You are viewing a plain text version of this content. The canonical link for it is here.
Posted to dev@felix.apache.org by "Rob Walker (Issue Comment Edited) (JIRA)" <ji...@apache.org> on 2011/10/20 10:48:10 UTC

[jira] [Issue Comment Edited] (FELIX-3174) Startup freeze caused in acquireBundleLock

    [ https://issues.apache.org/jira/browse/FELIX-3174?page=com.atlassian.jira.plugin.system.issuetabpanels:comment-tabpanel&focusedCommentId=13131453#comment-13131453 ] 

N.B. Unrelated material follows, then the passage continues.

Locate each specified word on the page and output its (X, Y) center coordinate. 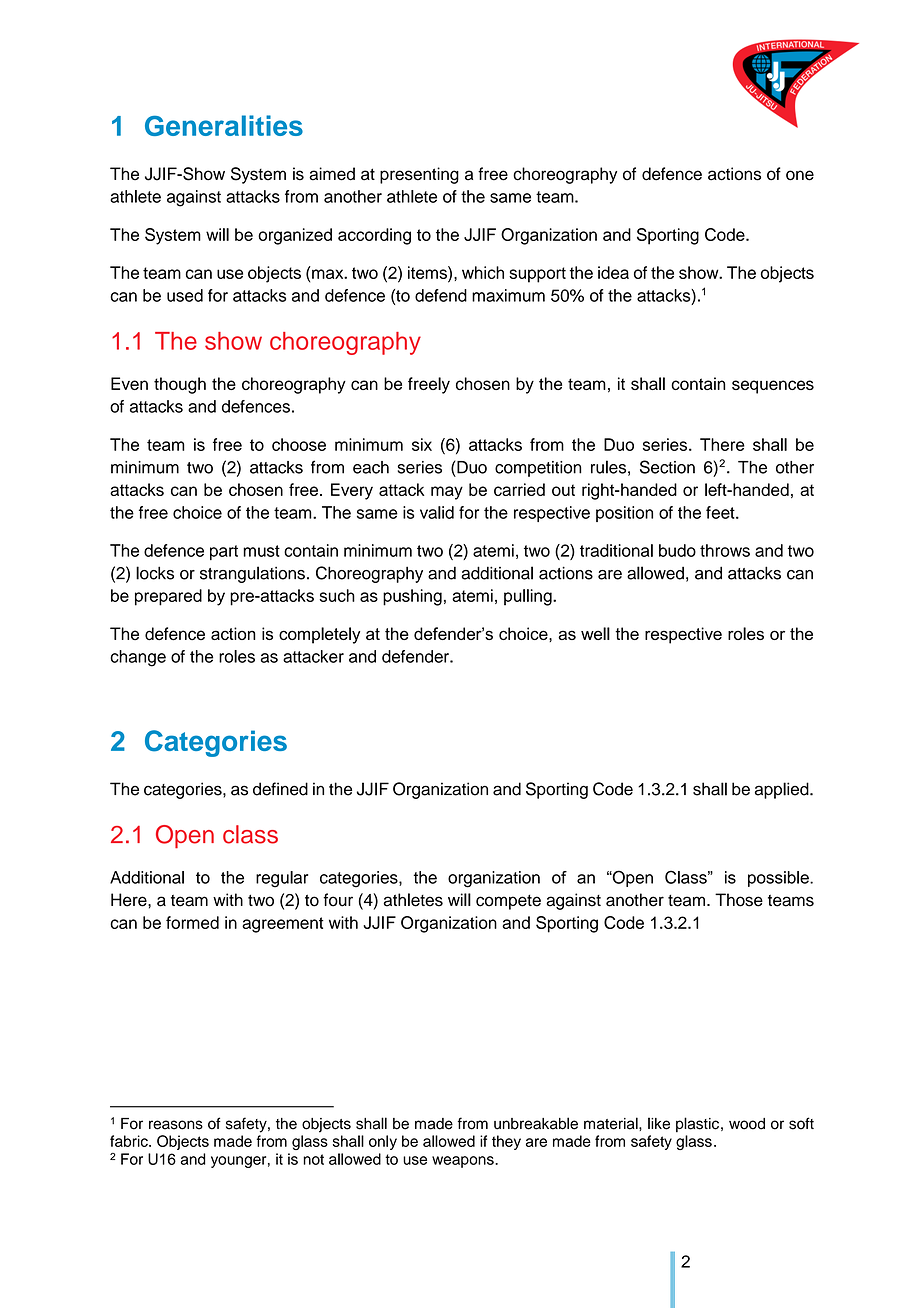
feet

Rob Walker edited comment on FELIX-3174 at 10/20/11 8:47 AM:
-------------------------------------------------------------

I can't put my finger on it, but I'm pretty sure there's a sizable timing window in the code below:

{code:title=Felix.java (around line 4832)|borderStyle=solid}
    void acquireBundleLock(BundleImpl bundle, int desiredStates)
        throws IllegalStateException
    {
        synchronized (m_bundleLock)
        {
            // Wait if the desired bundle is already locked by someone else
            // or if any thread has the global lock, unless the current thread
            // holds the global lock or the bundle lock already.
            while (!bundle.isLockable() ||
                ((m_globalLockThread != null)
                    && (m_globalLockThread != Thread.currentThread())))
            {
                // Check to make sure the bundle is in a desired state.
                // If so, keep waiting. If not, throw an exception.
                if ((desiredStates & bundle.getState()) == 0)
                {
                    throw new IllegalStateException("Bundle in unexpected state.");
                }
                // If the calling thread already owns the global lock, then make
                // sure no other thread is trying to promote a bundle lock to a
                // global lock. If so, interrupt the other thread to avoid deadlock.
                else if (m_globalLockThread == Thread.currentThread()
                    && (bundle.getLockingThread() != null)
                    && m_globalLockWaitersList.contains(bundle.getLockingThread()))
                {
                    bundle.getLockingThread().interrupt();
                }

                try
                {
                    m_bundleLock.wait();
                }
                catch (InterruptedException ex)
                {
                    throw new IllegalStateException("Unable to acquire bundle lock, thread interrupted.");
                }
            }
{code}


By the time we go into m_bundleLock.wait() - any of the earlier conditions could have changed e.g. the bundle may not be lockable. 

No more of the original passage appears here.